2013 Update: First Ward School has been transformed into sixteen affordable apartment for seniors 55 and older. Designed in the Georgian Revival Style, the school was built in 1907 and served as First Ward Grade School until 1976, when it was converted into a warehouse for the Randolph County Board of Education. In 2009, Citizens for Historical Opportunity, Preservation, and Education (C-HOPE) purchased the building from the Randolph County Board of Education for $1. It nominated the old school to Preservation Alliance’s 2009 West Virginia Endangered Properties List, conducted a feasibility analysis, successfully nominated it to the National Register of Historic Places, and received a grant to fix the roof. C-HOPE worked with the Randolph County Housing Authority and AU Associates to repurpose the building into the apartments.

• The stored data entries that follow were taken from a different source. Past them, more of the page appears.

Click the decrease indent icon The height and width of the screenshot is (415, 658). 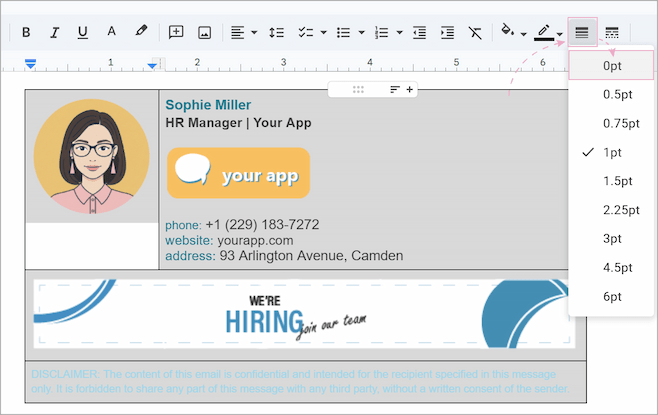tap(419, 32)
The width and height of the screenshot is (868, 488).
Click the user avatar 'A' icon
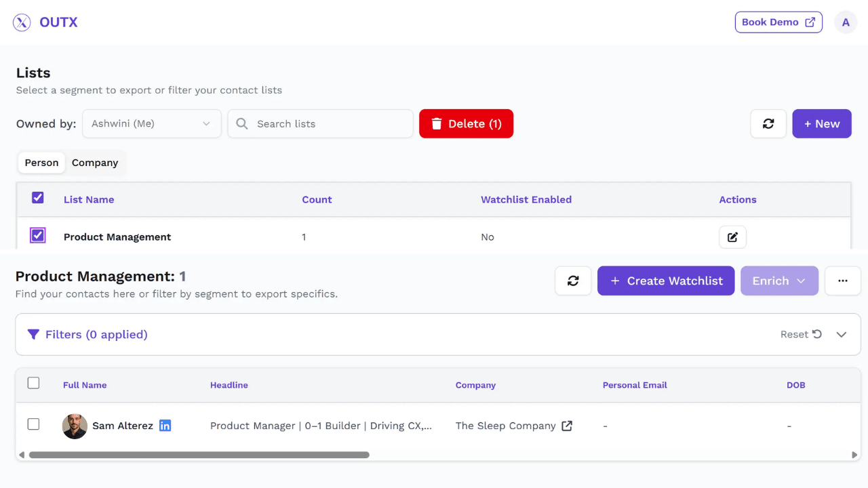845,22
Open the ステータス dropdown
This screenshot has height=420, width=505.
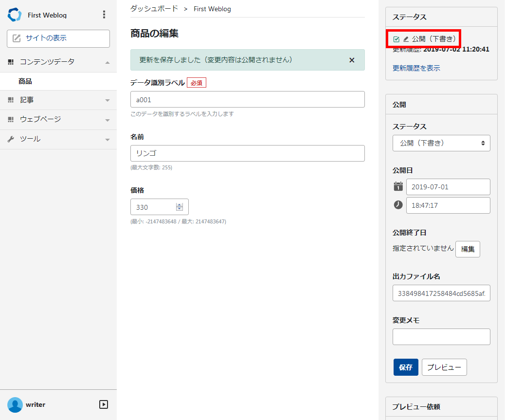click(441, 143)
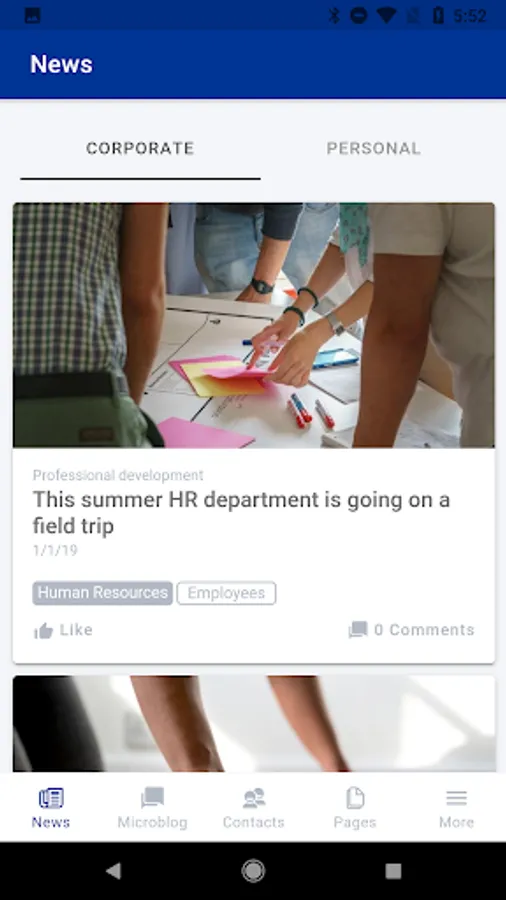
Task: Open the More hamburger menu icon
Action: tap(457, 798)
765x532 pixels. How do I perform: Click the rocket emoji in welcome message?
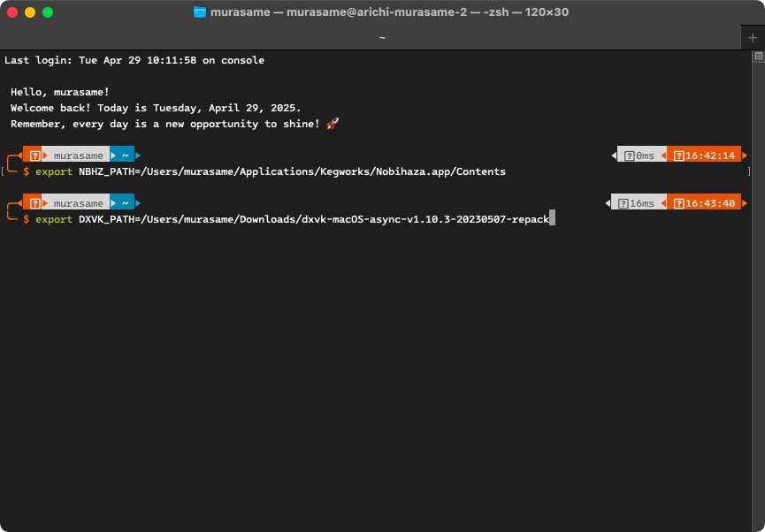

2009: First Ward was designed in the Georgian Revival style and constructed in 1909 of locally available building materials, These included hand-cut sandstone, brick, and native hardwoods, used in the structural members, flooring, and decorative trim. The building was closed as a school in the 1970s and used as a storage facility for a number of years thereafter. It is essentially abandoned now, and has developed an increasingly serious roof leak. Structurally, the building was relatively stable until the recent roof leaks began. Over the last year or two, it has deteriorated significantly.
2009: McCreery Hotel Construction on the five story “McCreery Hotel” commenced in 1907. When completed in 1908 it was regarded as the premier hotel on the railroad main line extending from Washington DC to Chicago, Illinois. Nominated to the National Register in 1984, it was a resting spot for many of America’s favorite celebrities and politicians. Currently operated by Human Resources Development and Employment, Inc., of Morgantown, the historic Hinton hotel faces considerable restoration challenges. Deteriorating roof and windows have allowed water intrusion to take a toll on the upper floors of the building.
2002: Completed in 1912, Clendenin Middle School was originally known as the Big Sandy District High School. This building attests to the early twentieth century growth of public education in the state. The town of Clendenin was the first community in West Virginia to take advantage of a new law allowing Boards of Education to sell bonds for school construction. For the sum of $35,000, the Board of Education built a marvelous Neo-Classical Revival building that represented the aspirations of a growing community. In 1996, the school was listed on the National Register as part of the Clendenin Historic District. In 2002, the school closed its doors and remained vacant and for sale until August 2004, when the school board donated it to a local economic development group, A New Clendenin, formed in 2003 to revitalize the historic town. The majestic old school building will be incorporated as an integral part of their effort.